■ Challenge ■
Continue the passage about the 1928 photo of newspaper publicists in Berlin from the point where it stops.

======== Text passage ========

The 1928 photo of a room full of newspaper publicists in Berlin has intrigued me ever since I first saw it. In 2021, I published the book Passionate Publishers about the three German Jewish refugee émigrés who founded the Black Star photo agency in Manhattan in 1935, and recognized one of them, Kurt Safranski, in the photo. I would like to know the name of each and every one of the publicists in the room, their roles in publishing the news, and their fate following the 1933 Nazi seizure of power in Germany. I have not yet achieved that goal, but I have made some progress towards doing so.

The picture was published on October 5, 1928, and originated from the agency of two photographers, Alfred & Eduard Frankl, in Steglitz, Berlin, ullstein bild media number 06485243. We know that these two photographers were among the most sought after of their day and that many of their photos were published by Ullstein, especially in the widely circulated Berliner Illustrirte Zeitung. The current inventory at ullstein bild approaches about 1,700 original photographs. What were the circumstances that led to this picture?

On Thursday, October 4, 1928, from the staircase of the monumental Ullstein Tempelhof printing plant, an unknown photographer with the A. & E. Frankl photo agency snapped a picture of the room below. The photo, which was published in the next morning’s edition of the Berliner Morgenpost, was filled with about seventy men and women finishing a late breakfast after having received a tour of the Ullstein Tempelhof printing facilities. According to the article accompanying the photo, this was the opening event of a program of activities arranged around the annual meeting of the Association of German Newspaper Publishers being held in Berlin for the first time since the summer of 1911.

What additional information could you learn about the photograph from the newspaper article?

======== Supplied records ========

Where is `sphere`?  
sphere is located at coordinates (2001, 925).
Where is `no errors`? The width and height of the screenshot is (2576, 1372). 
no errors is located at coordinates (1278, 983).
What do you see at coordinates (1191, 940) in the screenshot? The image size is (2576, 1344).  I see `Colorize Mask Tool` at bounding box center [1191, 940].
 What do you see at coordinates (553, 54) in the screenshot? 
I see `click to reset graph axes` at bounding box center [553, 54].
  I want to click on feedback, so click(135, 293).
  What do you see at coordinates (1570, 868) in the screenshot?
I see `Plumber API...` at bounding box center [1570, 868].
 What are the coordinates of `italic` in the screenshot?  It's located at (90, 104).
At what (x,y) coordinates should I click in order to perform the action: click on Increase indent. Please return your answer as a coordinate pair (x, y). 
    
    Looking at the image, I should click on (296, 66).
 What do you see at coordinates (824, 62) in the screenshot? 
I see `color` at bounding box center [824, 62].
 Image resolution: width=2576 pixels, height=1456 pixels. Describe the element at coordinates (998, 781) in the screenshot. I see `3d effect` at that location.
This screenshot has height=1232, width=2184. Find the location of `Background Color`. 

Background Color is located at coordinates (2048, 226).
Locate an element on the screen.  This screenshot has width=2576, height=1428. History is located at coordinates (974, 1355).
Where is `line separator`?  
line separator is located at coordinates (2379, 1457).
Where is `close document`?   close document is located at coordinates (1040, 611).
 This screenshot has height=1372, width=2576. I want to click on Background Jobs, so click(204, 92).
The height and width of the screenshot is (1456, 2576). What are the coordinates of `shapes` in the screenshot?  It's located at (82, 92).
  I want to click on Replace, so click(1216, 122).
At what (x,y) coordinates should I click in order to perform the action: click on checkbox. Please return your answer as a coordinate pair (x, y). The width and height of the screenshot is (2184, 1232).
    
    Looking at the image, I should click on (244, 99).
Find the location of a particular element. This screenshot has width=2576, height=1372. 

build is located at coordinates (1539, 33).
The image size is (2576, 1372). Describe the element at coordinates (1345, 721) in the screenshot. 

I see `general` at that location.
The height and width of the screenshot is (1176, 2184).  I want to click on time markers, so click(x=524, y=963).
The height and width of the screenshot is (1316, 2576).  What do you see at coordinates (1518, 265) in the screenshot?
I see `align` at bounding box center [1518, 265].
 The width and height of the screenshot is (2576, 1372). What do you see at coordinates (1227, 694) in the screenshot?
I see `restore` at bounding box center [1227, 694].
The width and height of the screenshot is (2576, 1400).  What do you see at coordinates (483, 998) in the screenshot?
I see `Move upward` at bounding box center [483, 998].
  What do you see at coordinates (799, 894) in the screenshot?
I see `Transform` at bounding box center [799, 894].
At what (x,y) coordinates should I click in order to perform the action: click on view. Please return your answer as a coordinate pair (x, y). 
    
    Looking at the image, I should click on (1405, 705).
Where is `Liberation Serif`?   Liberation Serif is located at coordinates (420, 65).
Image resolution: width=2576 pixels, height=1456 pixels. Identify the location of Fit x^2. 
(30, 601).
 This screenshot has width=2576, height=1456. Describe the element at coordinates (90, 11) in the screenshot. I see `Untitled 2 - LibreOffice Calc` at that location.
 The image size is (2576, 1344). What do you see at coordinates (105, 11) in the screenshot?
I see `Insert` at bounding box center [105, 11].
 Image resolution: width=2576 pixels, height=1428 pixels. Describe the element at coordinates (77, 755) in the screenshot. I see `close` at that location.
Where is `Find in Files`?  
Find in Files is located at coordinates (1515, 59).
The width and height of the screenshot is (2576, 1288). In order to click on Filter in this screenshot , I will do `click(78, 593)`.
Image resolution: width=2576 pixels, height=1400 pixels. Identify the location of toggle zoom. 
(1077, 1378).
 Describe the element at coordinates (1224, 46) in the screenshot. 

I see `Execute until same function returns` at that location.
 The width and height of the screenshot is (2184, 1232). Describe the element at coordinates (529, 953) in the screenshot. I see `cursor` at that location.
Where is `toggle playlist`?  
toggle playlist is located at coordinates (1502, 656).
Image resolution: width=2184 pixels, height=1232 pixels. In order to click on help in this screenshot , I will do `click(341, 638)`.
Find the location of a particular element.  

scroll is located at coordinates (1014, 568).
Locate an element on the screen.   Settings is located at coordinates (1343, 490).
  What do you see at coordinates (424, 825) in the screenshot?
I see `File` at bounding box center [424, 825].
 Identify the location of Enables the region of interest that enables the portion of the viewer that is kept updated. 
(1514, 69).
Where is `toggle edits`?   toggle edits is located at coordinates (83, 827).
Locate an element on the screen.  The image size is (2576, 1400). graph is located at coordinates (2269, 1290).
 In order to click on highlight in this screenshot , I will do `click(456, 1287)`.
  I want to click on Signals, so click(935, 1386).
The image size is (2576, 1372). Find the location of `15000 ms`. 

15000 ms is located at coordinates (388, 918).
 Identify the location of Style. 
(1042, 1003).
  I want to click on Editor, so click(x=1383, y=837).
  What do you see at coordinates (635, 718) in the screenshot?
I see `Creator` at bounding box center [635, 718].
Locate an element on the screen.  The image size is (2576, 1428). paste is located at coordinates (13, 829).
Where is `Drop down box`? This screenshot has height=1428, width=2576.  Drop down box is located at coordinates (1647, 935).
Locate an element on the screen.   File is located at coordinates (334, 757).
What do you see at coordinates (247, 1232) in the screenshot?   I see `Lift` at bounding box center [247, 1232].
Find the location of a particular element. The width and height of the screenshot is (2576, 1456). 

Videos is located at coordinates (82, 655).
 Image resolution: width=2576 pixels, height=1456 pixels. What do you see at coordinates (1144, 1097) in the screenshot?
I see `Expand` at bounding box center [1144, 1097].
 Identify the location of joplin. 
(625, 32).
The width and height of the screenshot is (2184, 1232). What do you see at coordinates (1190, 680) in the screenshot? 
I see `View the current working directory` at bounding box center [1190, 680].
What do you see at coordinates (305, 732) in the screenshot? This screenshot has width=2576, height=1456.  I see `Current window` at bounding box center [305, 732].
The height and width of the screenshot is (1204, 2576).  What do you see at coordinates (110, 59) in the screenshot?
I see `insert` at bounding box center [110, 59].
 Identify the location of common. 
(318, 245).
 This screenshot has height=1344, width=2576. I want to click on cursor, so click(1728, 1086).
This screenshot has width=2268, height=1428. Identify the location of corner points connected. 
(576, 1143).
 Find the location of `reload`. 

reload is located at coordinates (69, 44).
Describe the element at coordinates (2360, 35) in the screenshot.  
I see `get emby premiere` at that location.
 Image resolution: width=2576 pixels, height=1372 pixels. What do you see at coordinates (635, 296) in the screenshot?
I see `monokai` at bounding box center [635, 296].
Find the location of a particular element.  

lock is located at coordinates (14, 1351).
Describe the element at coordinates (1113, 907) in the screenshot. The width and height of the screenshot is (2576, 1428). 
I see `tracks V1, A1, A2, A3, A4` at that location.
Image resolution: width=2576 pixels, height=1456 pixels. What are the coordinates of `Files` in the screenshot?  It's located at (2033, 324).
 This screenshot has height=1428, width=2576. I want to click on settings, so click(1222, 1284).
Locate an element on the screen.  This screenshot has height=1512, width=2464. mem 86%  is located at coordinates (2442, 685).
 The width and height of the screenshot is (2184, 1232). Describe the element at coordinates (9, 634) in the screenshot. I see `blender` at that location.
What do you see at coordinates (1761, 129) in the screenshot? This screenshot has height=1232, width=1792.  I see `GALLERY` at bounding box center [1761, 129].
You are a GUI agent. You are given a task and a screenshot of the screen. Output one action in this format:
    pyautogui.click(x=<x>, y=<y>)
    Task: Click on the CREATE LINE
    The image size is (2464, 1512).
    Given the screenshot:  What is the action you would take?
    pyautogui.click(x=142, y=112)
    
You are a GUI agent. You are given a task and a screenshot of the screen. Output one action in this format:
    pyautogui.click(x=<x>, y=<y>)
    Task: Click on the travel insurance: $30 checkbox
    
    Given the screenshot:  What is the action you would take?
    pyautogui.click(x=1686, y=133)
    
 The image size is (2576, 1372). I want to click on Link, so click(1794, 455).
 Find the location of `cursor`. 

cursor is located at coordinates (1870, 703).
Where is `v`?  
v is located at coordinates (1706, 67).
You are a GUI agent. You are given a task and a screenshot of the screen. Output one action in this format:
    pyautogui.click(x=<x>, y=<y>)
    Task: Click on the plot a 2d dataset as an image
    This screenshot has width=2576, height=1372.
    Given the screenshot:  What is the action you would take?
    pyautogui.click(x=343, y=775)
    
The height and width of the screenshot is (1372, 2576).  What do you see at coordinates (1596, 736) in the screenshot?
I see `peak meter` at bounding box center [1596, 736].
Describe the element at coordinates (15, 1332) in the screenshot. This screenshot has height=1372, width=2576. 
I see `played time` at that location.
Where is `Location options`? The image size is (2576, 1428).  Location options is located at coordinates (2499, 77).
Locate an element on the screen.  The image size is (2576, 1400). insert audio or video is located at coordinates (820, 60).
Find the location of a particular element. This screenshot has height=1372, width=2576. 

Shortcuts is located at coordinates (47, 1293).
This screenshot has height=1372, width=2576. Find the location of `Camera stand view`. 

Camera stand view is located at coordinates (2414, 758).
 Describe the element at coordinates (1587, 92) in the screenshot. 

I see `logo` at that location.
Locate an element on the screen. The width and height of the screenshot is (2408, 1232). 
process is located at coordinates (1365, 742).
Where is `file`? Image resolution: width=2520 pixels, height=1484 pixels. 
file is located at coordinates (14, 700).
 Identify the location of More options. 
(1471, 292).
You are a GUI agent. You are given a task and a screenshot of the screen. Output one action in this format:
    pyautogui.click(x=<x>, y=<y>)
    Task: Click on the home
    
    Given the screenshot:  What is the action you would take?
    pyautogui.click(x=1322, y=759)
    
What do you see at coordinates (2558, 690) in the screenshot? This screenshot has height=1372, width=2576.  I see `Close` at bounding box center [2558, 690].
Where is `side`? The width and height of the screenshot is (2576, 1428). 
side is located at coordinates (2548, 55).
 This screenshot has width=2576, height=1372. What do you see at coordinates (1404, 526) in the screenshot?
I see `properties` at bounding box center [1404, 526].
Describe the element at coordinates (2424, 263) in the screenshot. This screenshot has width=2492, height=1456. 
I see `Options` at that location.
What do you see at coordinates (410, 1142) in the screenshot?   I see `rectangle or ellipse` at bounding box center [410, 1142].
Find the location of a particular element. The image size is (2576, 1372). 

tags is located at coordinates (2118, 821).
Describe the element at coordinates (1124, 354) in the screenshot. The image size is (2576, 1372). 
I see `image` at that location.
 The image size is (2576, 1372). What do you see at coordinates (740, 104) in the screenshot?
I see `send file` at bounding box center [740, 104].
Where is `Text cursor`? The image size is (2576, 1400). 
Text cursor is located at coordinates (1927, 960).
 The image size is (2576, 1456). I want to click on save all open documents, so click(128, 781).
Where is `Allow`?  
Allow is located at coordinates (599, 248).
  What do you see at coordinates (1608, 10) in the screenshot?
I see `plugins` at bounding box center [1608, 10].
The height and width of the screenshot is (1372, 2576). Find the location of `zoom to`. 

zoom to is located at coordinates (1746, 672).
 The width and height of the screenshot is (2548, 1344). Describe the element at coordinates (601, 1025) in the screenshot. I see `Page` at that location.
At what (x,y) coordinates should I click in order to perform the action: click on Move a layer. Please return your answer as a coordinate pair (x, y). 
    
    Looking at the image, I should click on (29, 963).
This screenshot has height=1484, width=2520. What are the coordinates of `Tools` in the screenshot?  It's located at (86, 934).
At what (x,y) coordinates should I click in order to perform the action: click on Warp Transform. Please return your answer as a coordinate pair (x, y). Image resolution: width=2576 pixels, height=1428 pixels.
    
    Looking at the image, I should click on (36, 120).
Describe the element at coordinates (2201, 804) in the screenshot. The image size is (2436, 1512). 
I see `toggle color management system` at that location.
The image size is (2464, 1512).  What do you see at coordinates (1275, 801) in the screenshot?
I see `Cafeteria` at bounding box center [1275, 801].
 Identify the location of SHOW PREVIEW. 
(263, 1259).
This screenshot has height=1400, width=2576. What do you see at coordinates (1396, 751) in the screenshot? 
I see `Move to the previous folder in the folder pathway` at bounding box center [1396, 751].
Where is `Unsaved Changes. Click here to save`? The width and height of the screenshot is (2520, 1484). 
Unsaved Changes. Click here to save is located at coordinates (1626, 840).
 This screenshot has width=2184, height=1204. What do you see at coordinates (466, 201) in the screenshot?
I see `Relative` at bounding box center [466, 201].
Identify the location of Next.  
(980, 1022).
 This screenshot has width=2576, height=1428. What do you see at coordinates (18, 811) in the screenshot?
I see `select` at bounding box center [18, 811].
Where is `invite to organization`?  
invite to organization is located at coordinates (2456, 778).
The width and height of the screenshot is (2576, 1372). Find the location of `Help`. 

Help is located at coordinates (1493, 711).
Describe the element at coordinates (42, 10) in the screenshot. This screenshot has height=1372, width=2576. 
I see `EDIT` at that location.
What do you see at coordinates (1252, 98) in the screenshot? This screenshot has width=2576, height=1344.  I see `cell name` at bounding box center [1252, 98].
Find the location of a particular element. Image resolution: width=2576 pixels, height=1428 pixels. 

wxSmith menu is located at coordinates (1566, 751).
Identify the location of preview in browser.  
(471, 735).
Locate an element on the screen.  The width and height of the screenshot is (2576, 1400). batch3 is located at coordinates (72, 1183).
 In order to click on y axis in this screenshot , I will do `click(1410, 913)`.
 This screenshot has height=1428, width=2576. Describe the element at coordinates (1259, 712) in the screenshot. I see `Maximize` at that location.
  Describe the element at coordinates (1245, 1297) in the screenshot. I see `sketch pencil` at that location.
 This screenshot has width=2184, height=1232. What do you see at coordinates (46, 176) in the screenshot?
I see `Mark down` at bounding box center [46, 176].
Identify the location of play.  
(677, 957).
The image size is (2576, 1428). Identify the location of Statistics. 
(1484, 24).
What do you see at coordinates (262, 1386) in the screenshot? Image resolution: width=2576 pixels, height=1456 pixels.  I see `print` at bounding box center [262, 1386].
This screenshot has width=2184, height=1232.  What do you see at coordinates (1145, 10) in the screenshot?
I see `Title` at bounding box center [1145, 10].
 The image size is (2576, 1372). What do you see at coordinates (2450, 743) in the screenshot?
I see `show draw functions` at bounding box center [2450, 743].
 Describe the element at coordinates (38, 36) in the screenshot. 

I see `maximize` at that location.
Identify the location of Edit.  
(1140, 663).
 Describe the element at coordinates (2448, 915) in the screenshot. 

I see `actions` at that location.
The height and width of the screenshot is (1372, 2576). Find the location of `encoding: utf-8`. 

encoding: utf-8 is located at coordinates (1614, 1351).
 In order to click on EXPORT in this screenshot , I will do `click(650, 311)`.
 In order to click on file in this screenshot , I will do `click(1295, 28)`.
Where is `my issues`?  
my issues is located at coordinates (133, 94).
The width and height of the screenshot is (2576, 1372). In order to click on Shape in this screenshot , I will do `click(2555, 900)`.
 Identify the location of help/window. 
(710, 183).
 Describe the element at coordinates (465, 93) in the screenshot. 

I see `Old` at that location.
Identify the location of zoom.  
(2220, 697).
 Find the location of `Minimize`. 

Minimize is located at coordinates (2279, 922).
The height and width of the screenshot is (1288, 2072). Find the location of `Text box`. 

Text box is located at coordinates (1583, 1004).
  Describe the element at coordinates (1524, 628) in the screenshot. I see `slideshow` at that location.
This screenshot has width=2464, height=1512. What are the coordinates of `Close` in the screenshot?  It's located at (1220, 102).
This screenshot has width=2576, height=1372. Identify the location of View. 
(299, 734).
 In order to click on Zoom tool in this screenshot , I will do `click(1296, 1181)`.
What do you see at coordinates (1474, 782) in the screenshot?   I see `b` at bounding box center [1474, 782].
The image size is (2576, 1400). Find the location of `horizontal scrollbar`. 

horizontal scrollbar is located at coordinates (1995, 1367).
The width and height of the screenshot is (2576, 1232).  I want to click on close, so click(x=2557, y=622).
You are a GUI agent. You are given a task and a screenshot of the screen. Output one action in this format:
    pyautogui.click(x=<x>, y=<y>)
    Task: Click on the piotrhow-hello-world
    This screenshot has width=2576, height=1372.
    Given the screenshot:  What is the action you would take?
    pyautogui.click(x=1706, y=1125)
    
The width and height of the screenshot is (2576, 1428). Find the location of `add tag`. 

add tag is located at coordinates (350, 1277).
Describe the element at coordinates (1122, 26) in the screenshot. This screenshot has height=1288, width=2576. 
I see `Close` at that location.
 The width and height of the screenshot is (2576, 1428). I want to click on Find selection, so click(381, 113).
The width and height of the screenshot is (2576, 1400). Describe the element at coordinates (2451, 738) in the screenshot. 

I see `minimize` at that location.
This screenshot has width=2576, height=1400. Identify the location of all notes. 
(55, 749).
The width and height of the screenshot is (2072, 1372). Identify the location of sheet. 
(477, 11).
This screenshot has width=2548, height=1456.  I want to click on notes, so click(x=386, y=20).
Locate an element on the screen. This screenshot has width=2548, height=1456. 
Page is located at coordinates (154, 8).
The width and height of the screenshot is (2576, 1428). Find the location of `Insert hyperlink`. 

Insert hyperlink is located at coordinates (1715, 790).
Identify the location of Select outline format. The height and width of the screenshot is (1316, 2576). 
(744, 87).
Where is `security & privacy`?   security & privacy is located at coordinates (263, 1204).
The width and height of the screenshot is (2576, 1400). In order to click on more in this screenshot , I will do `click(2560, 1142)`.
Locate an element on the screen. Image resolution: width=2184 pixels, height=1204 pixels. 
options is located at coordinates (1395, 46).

========

■ Response for this exercise ■
That same article states that as many as 700 members of the association with their wives started the day by visiting the Ullstein Kochstraße building before climbing into twenty-three luxury buses for the ride to Tempelhof (ullstein bild media number 00196110). With the new Ullstein building there having been completed only about two years before this meeting, it is not surprising that a large number of press publicists from Berlin and around Germany were eager to set their eyes on the state-of-the-art facility. Given the strong turnout for the tour, it is very possible that breakfast was also being served to the visitors in the large dining hall in the building. The weather cooperated, with the temperature in the 50s and a slightly cloudy sky, so visitors also might have been outside on the adjacent patio.

The photographer seemingly asked for people to look up at him, and most did just that, some smiling obligingly, others appearing more skeptical. Thus was preserved a unique tableau of leading newspaper publishers and editors in Germany almost one hundred years ago. The atmosphere captured in the photo is one of a strong, largely upbeat crowd. 

Can you describe further important circumstances relating to the point in time when this photograph was taken?

During the previous decade, Germans had experienced war, defeat, revolutionary and insurgent activities, and a multitude of devastating economic hardships, including hyperinflation and almost paralyzing reparations obligations. By 1928, it seemed that the worst was behind them. The successful International Exhibition of the Press, the “Pressa,” was opened in Cologne in May and would close on October 14, with both ceremonies led by the city’s Mayor, Konrad Adenauer who survived Nazi persecution and went on to become West Germany’s first chancellor from 1949 to 1963. 

From October 13-16, 1928, Berlin would be lit up at night in an exhibition called “Berlin im Licht” (Berlin in the Light) organized by the Association of Berlin Merchants and Industrialists, funded by private donations. Floodlight shows, illumination of shop windows and of public streets and buildings as well as neon advertisements in the city would project light through the darkness. Another highlight of the event was the performance of Kurt Weill’s song with Bertold Brecht’s lyrics “Berlin im Licht.” The October 4, 1928, photo in the Ullstein Tempelhof facility reflects that sense of a forward-looking positivity after many difficult years.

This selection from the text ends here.